== Given information ==
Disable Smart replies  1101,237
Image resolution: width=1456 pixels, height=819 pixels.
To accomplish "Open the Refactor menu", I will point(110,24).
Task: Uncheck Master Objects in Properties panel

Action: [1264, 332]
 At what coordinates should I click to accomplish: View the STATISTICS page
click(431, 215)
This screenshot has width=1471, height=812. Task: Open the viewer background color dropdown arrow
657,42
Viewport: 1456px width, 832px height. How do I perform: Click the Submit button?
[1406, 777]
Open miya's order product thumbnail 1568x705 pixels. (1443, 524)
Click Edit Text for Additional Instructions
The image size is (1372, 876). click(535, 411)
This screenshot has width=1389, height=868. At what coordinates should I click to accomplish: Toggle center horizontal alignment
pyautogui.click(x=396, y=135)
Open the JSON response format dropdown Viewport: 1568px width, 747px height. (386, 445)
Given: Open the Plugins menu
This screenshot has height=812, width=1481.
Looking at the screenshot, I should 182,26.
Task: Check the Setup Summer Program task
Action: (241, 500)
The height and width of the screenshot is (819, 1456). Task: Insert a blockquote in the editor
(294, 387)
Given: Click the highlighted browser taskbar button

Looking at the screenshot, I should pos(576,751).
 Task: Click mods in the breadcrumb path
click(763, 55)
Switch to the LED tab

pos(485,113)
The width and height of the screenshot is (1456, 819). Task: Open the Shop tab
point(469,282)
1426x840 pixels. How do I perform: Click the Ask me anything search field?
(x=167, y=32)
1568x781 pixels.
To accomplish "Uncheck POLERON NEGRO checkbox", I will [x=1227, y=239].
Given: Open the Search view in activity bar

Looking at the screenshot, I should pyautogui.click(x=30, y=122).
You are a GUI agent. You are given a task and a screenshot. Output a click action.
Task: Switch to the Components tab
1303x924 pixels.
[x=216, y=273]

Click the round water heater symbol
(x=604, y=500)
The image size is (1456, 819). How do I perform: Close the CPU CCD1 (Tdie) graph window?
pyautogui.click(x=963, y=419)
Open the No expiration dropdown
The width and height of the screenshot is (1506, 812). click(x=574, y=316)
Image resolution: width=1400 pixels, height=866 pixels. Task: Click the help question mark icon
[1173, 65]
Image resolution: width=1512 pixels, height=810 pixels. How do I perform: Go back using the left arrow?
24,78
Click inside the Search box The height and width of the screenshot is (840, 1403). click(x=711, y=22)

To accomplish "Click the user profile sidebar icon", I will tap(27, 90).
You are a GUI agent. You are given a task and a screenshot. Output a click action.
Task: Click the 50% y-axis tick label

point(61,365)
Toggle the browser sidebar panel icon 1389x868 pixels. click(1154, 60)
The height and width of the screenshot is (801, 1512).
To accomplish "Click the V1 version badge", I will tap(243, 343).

== What is expected ==
Report only a number, the count of lines in the listing that contain the word "sidebar".

== Written response ==
2